* Re: HAIL volunteer Rick Peralta
[not found] ` <4A704376.6000303@tiac.net>
@ 2009-07-29 14:31 ` Jeff Garzik
2009-07-29 16:52 ` Pete Zaitcev
0 siblings, 1 reply; 10+ messages in thread
From: Jeff Garzik @ 2009-07-29 14:31 UTC (permalink / raw)
To: Rick Peralta; +Cc: Project Hail
(added hail-devel to CC, with permission)
Rick Peralta wrote:
> Hi Jeff,
>
> Is there someone taking the point for the chunkd development?
That's me, for the moment. :)
In general, since Pete and I are Linux kernel developers -- one of the
largest open source projects in the world -- I think importing the
tried-and-true kernel requirements for code maintainership makes sense:
Once you are intimately familiar with a codebase, and can answers
others' questions about design and code, you have reached the level
where you could be a maintainer.
But more importantly -- that is not important!
Just contribute code, because that is the why open source projects
advance in a particular direction anyway. Linus Torvalds does not take
point of the Linux kernel -- the people who actually write code do that.
Linus writes maybe 0.01% of the code these days. The people who code,
make the roadmap.
> To get to 10 Gbe there may be a variety of problems:
> 1) If there are data copies, the multiplicative effect can saturate the
> memory system.
> 2) If the primary storage is rotating media (disk), it wold take 40+
> devices to keep up (assuming large stripes).
> 3) There are artifacts of the VM system that show up at high bandwidth,
> especially if there is a lot of RAM.
> 4) The transaction frequency can become problematic, depending on the
> application.
> 5) Running a single network transport at 10 Gbe can be challenging.
Indeed, scaling up the networking and storage can have plenty of
implications.
We saw some of this when I was first working with NIC hardware
manufacturers to add the first 10 Gbe NIC drivers to the Linux kernel.
chunkd is intentionally message-based, which implies that non-TCP
protocols could readily be bolted on, for use in data centers with 10
Gbe networks (AMQP? RDMA?).

== == ==

Set task A: In the email, roughly what share of the Linux kernel code does Linus Torvalds write these days?
The listing that follows has no connection to the email.

== == ==

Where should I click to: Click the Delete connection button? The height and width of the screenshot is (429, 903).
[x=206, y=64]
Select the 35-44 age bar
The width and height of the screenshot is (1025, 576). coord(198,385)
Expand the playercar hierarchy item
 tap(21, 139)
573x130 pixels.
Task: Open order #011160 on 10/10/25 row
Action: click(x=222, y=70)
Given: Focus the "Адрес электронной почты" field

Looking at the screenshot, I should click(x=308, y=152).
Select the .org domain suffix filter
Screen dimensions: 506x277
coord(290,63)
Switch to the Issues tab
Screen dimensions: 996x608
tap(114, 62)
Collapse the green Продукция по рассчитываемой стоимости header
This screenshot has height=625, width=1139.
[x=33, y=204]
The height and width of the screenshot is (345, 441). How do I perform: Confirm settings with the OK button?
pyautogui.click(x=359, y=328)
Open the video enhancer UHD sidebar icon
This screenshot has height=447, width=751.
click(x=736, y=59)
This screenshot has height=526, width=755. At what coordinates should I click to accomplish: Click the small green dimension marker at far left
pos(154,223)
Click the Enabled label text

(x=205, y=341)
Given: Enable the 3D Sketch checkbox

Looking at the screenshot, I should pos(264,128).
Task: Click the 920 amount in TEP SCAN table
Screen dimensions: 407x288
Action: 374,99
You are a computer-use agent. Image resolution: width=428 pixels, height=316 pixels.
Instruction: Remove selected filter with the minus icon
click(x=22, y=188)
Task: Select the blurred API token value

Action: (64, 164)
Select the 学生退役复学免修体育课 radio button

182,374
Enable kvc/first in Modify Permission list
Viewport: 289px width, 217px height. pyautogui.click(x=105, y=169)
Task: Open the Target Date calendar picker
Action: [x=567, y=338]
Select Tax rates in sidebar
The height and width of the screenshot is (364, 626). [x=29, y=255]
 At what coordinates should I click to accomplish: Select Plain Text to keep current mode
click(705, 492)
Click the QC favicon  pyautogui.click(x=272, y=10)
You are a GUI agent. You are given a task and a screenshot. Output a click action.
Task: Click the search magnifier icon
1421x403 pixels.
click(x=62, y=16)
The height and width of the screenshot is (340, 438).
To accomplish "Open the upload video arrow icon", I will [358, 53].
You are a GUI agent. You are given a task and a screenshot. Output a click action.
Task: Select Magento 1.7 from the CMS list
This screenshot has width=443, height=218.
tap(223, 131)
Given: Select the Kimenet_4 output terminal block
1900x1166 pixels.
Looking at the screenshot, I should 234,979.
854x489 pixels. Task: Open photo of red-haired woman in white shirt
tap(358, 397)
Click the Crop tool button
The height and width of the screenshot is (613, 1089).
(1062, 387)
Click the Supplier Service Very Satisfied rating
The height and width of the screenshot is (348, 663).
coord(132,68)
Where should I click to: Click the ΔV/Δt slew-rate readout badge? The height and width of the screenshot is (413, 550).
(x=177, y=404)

== == ==

Set task B: In the listing, from its first line through the line with "The width and", swap "Delete" for "Remove" and give back only those lines.

Correct response A: Maybe 0.01%.

Correct response B:
Where should I click to: Click the Remove connection button? The height and width of the screenshot is (429, 903).
[x=206, y=64]
Select the 35-44 age bar
The width and height of the screenshot is (1025, 576). coord(198,385)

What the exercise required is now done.